Last week, the tables turned on me.

My dad went into the hospital with kidney failure, pneumonia, emphysema, severe dehydration and a bad case of alcohol withdrawal. Wasn’t pretty. In fact, it was horrible.

One morning, I thought the dad I’d known all my life was no longer. He could barely speak. He didn’t know who I was. He couldn’t eat. His oxygen levels were crazy low. He was hallucinating. He didn’t even know what a straw was or how to suck on one. Doctors were talking feeding tubes, ventilators and nursing homes.

I felt very alone sitting next to him thinking about how alone he must have felt. Feeling as if there were only a handful of people who cared. I assumed people were thinking that his lifelong struggle with alcohol and smoking brought this on, and that it was just too bad. I just wanted someone to care about him as much as our family did. I just wanted someone to see the amazing man beneath all of the struggles. It was as if walking into that hospital room that morning sucked the life, joy and hope out of me. I just sat on my dad’s bed holding his hand and swallowing tears.

TASK - In the account of the father's hospital stay, what were the doctors talking about?

DATA EXTRACT -
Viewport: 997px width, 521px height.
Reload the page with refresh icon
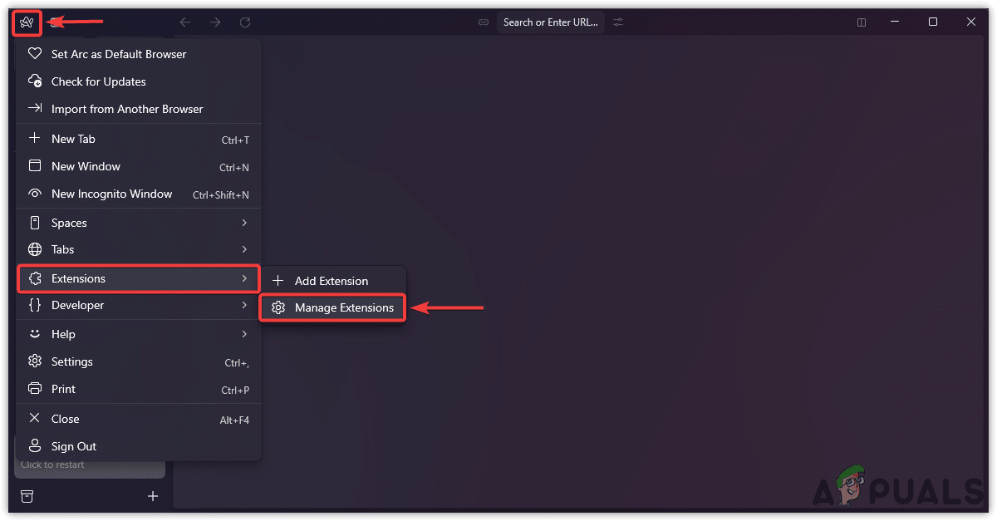(x=245, y=22)
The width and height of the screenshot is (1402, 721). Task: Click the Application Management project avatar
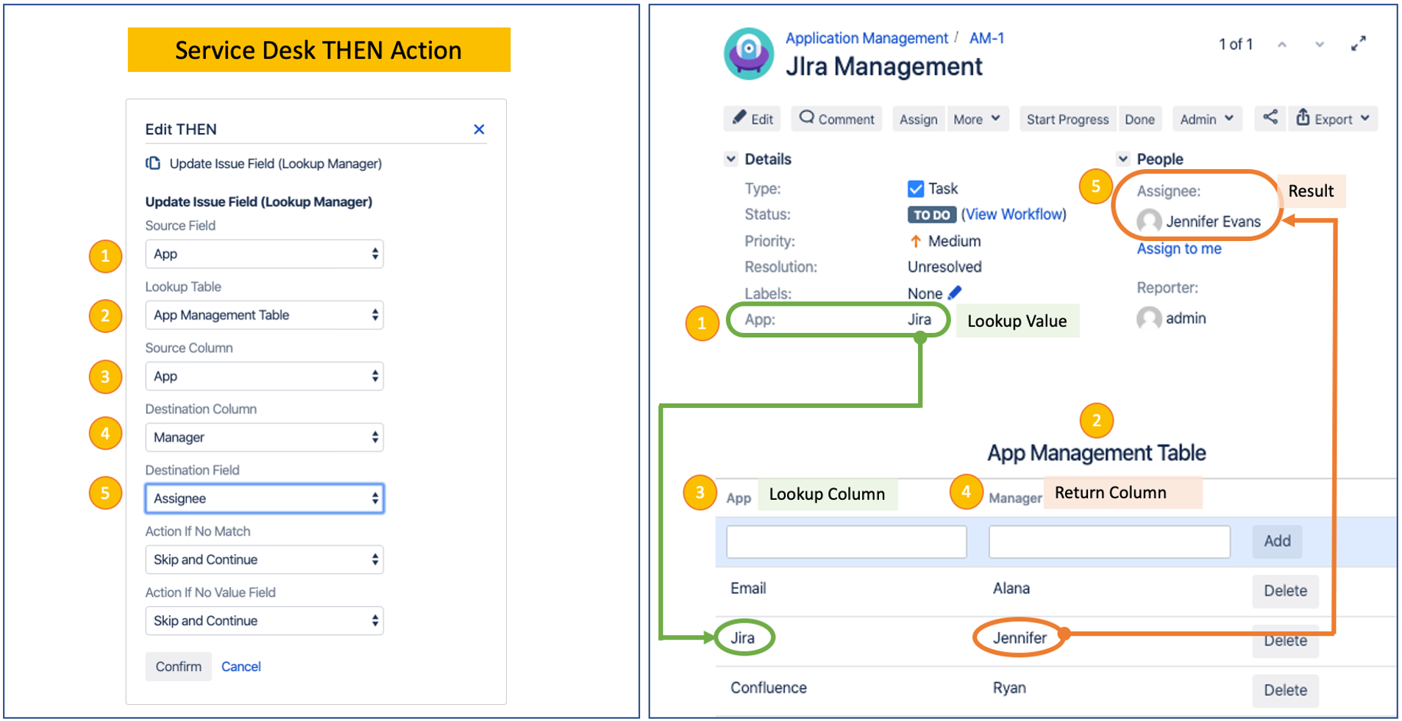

RESULT OF THE TASK - Feeding tubes, ventilators and nursing homes.